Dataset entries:

------------------------------------------------------------------------

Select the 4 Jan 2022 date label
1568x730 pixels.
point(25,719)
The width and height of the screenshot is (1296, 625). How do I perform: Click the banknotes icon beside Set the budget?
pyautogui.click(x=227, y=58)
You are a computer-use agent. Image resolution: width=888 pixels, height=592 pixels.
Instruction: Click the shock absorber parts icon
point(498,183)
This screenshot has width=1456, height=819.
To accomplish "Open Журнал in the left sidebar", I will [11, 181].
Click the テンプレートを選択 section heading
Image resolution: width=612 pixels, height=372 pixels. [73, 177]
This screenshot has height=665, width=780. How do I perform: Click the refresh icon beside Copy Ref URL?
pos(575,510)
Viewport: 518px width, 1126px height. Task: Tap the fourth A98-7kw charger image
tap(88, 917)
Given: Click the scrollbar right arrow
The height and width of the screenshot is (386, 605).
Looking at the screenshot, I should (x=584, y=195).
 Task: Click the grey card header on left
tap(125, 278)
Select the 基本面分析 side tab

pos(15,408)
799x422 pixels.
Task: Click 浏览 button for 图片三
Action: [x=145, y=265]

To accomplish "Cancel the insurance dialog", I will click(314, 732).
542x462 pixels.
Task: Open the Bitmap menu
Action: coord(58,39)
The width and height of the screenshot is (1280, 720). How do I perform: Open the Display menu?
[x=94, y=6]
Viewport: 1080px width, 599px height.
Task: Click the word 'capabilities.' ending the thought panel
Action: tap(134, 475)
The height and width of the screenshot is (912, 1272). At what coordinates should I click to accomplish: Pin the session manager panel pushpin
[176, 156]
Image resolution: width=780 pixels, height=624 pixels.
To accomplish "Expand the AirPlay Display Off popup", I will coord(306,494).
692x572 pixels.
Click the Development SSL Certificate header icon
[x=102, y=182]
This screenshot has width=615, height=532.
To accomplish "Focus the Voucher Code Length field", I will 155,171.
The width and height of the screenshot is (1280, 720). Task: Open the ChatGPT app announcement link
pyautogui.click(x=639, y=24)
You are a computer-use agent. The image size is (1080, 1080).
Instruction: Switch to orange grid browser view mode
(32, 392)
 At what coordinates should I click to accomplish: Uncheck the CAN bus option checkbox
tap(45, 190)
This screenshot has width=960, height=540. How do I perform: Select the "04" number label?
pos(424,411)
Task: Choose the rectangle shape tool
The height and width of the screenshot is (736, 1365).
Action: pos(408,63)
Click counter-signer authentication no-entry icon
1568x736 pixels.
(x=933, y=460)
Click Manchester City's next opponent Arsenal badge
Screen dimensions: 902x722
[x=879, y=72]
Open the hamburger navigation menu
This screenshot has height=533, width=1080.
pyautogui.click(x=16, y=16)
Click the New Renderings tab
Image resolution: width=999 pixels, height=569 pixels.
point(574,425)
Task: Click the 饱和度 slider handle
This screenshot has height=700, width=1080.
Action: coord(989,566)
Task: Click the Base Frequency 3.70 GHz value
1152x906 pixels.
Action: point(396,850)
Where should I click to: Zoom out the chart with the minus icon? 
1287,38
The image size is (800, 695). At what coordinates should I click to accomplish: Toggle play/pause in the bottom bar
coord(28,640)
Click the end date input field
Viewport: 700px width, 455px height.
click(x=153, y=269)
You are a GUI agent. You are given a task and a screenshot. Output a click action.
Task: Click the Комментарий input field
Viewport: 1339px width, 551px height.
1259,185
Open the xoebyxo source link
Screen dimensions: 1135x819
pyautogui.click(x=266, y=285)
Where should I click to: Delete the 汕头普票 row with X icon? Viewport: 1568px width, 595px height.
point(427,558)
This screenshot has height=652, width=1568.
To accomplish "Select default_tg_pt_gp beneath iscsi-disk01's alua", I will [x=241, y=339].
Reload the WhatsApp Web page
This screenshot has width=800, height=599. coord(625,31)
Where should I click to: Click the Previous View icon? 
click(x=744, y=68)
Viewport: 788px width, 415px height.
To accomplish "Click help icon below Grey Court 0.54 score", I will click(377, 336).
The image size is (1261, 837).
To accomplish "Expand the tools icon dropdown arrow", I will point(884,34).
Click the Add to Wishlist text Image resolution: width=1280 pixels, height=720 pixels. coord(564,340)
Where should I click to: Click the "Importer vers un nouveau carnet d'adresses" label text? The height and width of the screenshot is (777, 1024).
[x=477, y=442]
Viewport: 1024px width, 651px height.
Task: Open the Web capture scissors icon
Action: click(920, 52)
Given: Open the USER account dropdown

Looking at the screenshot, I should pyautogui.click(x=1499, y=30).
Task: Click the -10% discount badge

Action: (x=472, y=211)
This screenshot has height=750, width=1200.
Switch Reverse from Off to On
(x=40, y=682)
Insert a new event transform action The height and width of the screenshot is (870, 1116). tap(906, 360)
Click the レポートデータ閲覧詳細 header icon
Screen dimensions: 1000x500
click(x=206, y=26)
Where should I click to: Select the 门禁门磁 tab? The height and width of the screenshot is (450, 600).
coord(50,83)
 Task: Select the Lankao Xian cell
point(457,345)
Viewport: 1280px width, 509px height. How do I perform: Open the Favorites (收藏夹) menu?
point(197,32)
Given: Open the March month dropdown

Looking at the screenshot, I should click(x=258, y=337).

------------------------------------------------------------------------

*What you are asked to do*
Each line of the data must be copied exactly as it appears.

*Output for this exercise*
Select the 4 Jan 2022 date label
1568x730 pixels.
point(25,719)
The width and height of the screenshot is (1296, 625). How do I perform: Click the banknotes icon beside Set the budget?
pyautogui.click(x=227, y=58)
You are a computer-use agent. Image resolution: width=888 pixels, height=592 pixels.
Instruction: Click the shock absorber parts icon
point(498,183)
This screenshot has width=1456, height=819.
To accomplish "Open Журнал in the left sidebar", I will [11, 181].
Click the テンプレートを選択 section heading
Image resolution: width=612 pixels, height=372 pixels. [73, 177]
This screenshot has height=665, width=780. How do I perform: Click the refresh icon beside Copy Ref URL?
pos(575,510)
Viewport: 518px width, 1126px height. Task: Tap the fourth A98-7kw charger image
tap(88, 917)
Given: Click the scrollbar right arrow
The height and width of the screenshot is (386, 605).
Looking at the screenshot, I should (x=584, y=195).
 Task: Click the grey card header on left
tap(125, 278)
Select the 基本面分析 side tab

pos(15,408)
799x422 pixels.
Task: Click 浏览 button for 图片三
Action: [x=145, y=265]

To accomplish "Cancel the insurance dialog", I will click(314, 732).
542x462 pixels.
Task: Open the Bitmap menu
Action: coord(58,39)
The width and height of the screenshot is (1280, 720). How do I perform: Open the Display menu?
[x=94, y=6]
Viewport: 1080px width, 599px height.
Task: Click the word 'capabilities.' ending the thought panel
Action: tap(134, 475)
The height and width of the screenshot is (912, 1272). At what coordinates should I click to accomplish: Pin the session manager panel pushpin
[176, 156]
Image resolution: width=780 pixels, height=624 pixels.
To accomplish "Expand the AirPlay Display Off popup", I will coord(306,494).
692x572 pixels.
Click the Development SSL Certificate header icon
[x=102, y=182]
This screenshot has width=615, height=532.
To accomplish "Focus the Voucher Code Length field", I will 155,171.
The width and height of the screenshot is (1280, 720). Task: Open the ChatGPT app announcement link
pyautogui.click(x=639, y=24)
You are a computer-use agent. The image size is (1080, 1080).
Instruction: Switch to orange grid browser view mode
(32, 392)
 At what coordinates should I click to accomplish: Uncheck the CAN bus option checkbox
tap(45, 190)
This screenshot has width=960, height=540. How do I perform: Select the "04" number label?
pos(424,411)
Task: Choose the rectangle shape tool
The height and width of the screenshot is (736, 1365).
Action: pos(408,63)
Click counter-signer authentication no-entry icon
1568x736 pixels.
(x=933, y=460)
Click Manchester City's next opponent Arsenal badge
Screen dimensions: 902x722
[x=879, y=72]
Open the hamburger navigation menu
This screenshot has height=533, width=1080.
pyautogui.click(x=16, y=16)
Click the New Renderings tab
Image resolution: width=999 pixels, height=569 pixels.
point(574,425)
Task: Click the 饱和度 slider handle
This screenshot has height=700, width=1080.
Action: coord(989,566)
Task: Click the Base Frequency 3.70 GHz value
1152x906 pixels.
Action: point(396,850)
Where should I click to: Zoom out the chart with the minus icon? 
1287,38
The image size is (800, 695). At what coordinates should I click to accomplish: Toggle play/pause in the bottom bar
coord(28,640)
Click the end date input field
Viewport: 700px width, 455px height.
click(x=153, y=269)
You are a GUI agent. You are given a task and a screenshot. Output a click action.
Task: Click the Комментарий input field
Viewport: 1339px width, 551px height.
1259,185
Open the xoebyxo source link
Screen dimensions: 1135x819
pyautogui.click(x=266, y=285)
Where should I click to: Delete the 汕头普票 row with X icon? Viewport: 1568px width, 595px height.
point(427,558)
This screenshot has height=652, width=1568.
To accomplish "Select default_tg_pt_gp beneath iscsi-disk01's alua", I will [x=241, y=339].
Reload the WhatsApp Web page
This screenshot has width=800, height=599. coord(625,31)
Where should I click to: Click the Previous View icon? 
click(x=744, y=68)
Viewport: 788px width, 415px height.
To accomplish "Click help icon below Grey Court 0.54 score", I will click(377, 336).
The image size is (1261, 837).
To accomplish "Expand the tools icon dropdown arrow", I will point(884,34).
Click the Add to Wishlist text Image resolution: width=1280 pixels, height=720 pixels. coord(564,340)
Where should I click to: Click the "Importer vers un nouveau carnet d'adresses" label text? The height and width of the screenshot is (777, 1024).
[x=477, y=442]
Viewport: 1024px width, 651px height.
Task: Open the Web capture scissors icon
Action: click(920, 52)
Given: Open the USER account dropdown

Looking at the screenshot, I should pyautogui.click(x=1499, y=30).
Task: Click the -10% discount badge

Action: (x=472, y=211)
This screenshot has height=750, width=1200.
Switch Reverse from Off to On
(x=40, y=682)
Insert a new event transform action The height and width of the screenshot is (870, 1116). tap(906, 360)
Click the レポートデータ閲覧詳細 header icon
Screen dimensions: 1000x500
click(x=206, y=26)
Where should I click to: Select the 门禁门磁 tab? The height and width of the screenshot is (450, 600).
coord(50,83)
 Task: Select the Lankao Xian cell
point(457,345)
Viewport: 1280px width, 509px height. How do I perform: Open the Favorites (收藏夹) menu?
point(197,32)
Given: Open the March month dropdown

Looking at the screenshot, I should click(x=258, y=337).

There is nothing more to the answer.